▶ _TO DO_:
Ignoring pictures, transcribe exactly the lines between the one containing "Where should I" and the end of the material, both included.

▶ _DATA LISTING_:
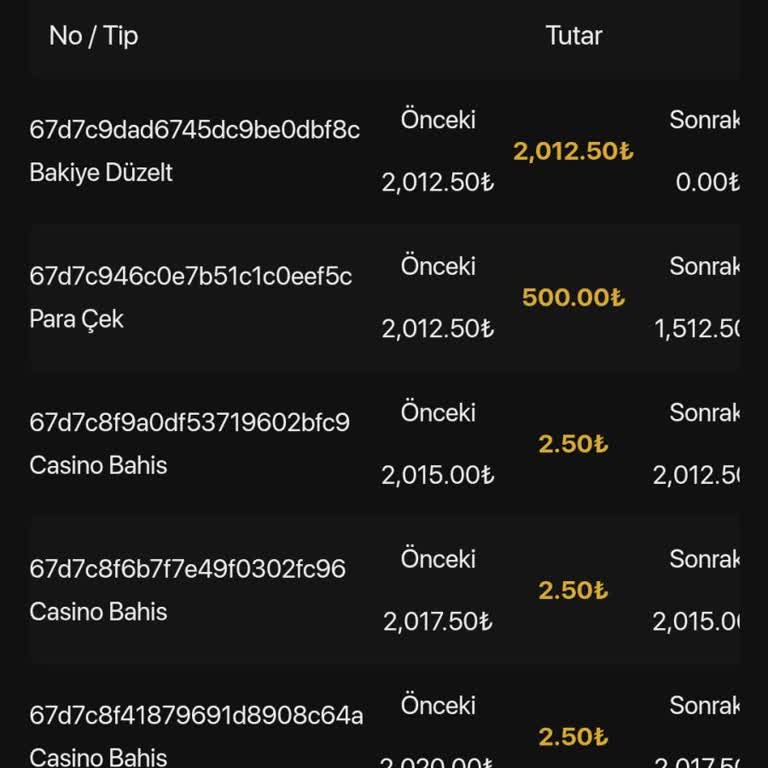Click the gold 2,012.50₺ transaction amount

573,152
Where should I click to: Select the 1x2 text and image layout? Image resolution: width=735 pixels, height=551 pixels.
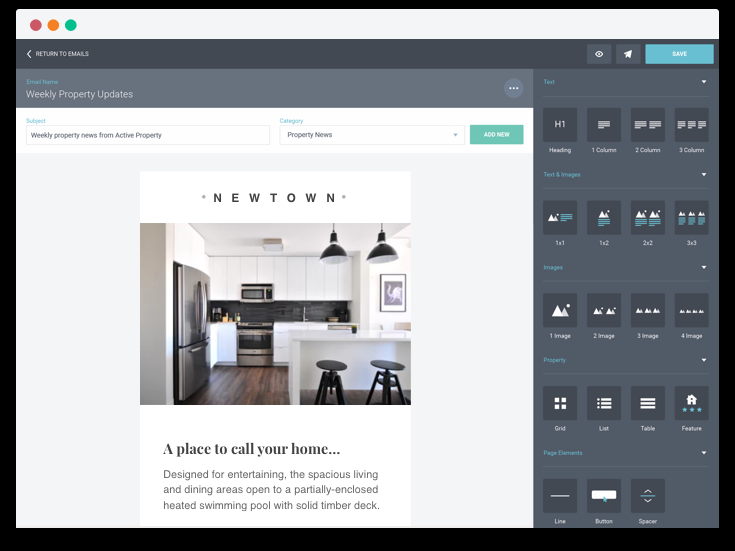click(604, 218)
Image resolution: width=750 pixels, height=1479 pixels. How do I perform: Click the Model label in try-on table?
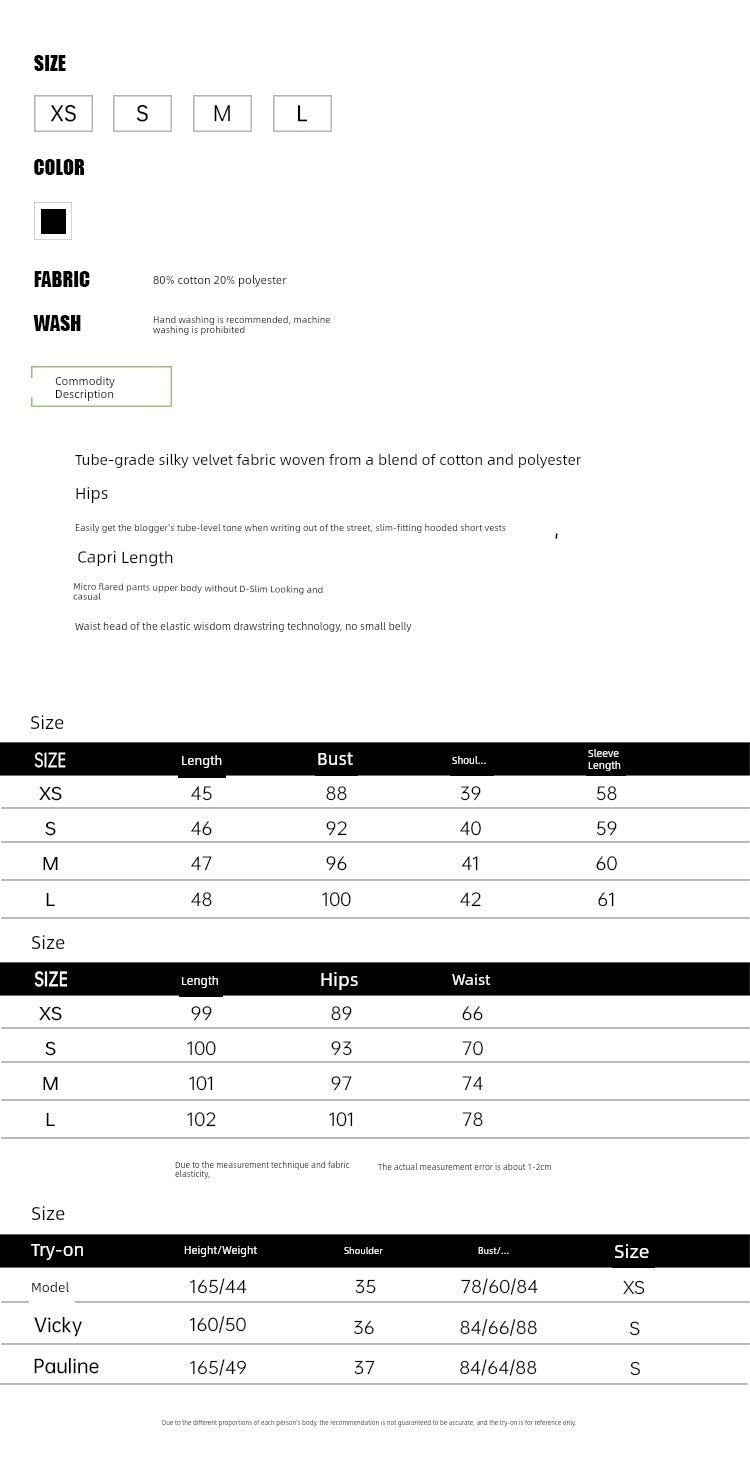click(x=50, y=1287)
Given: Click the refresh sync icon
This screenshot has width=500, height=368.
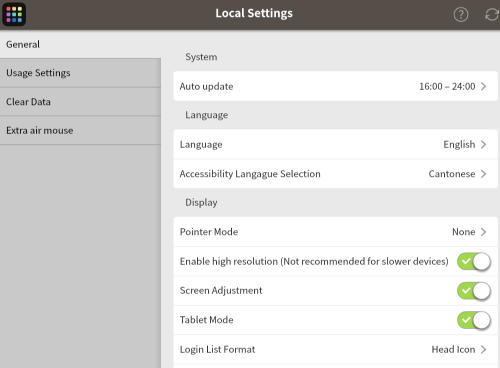Looking at the screenshot, I should click(492, 15).
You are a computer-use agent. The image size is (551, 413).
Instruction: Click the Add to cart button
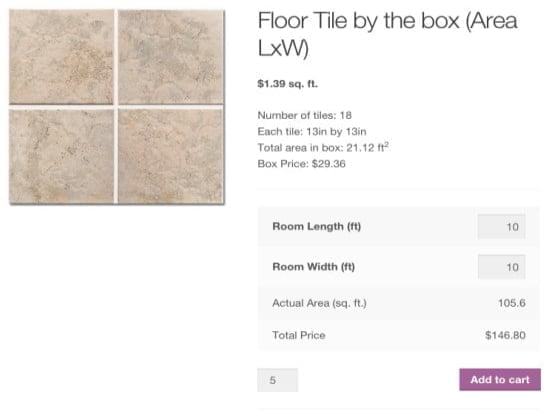500,380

▶ _TASK ANSWER_:
Where should I click to: Select the 1x2 text and image layout? Image resolution: width=735 pixels, height=551 pixels.
click(604, 218)
Image resolution: width=750 pixels, height=1479 pixels. How do I perform: Click the Model label in try-on table?
click(x=50, y=1287)
Given: Click the refresh sync icon
This screenshot has width=500, height=368.
Looking at the screenshot, I should click(492, 15).
You are a computer-use agent. The image size is (551, 413).
Instruction: Click the Add to cart button
500,380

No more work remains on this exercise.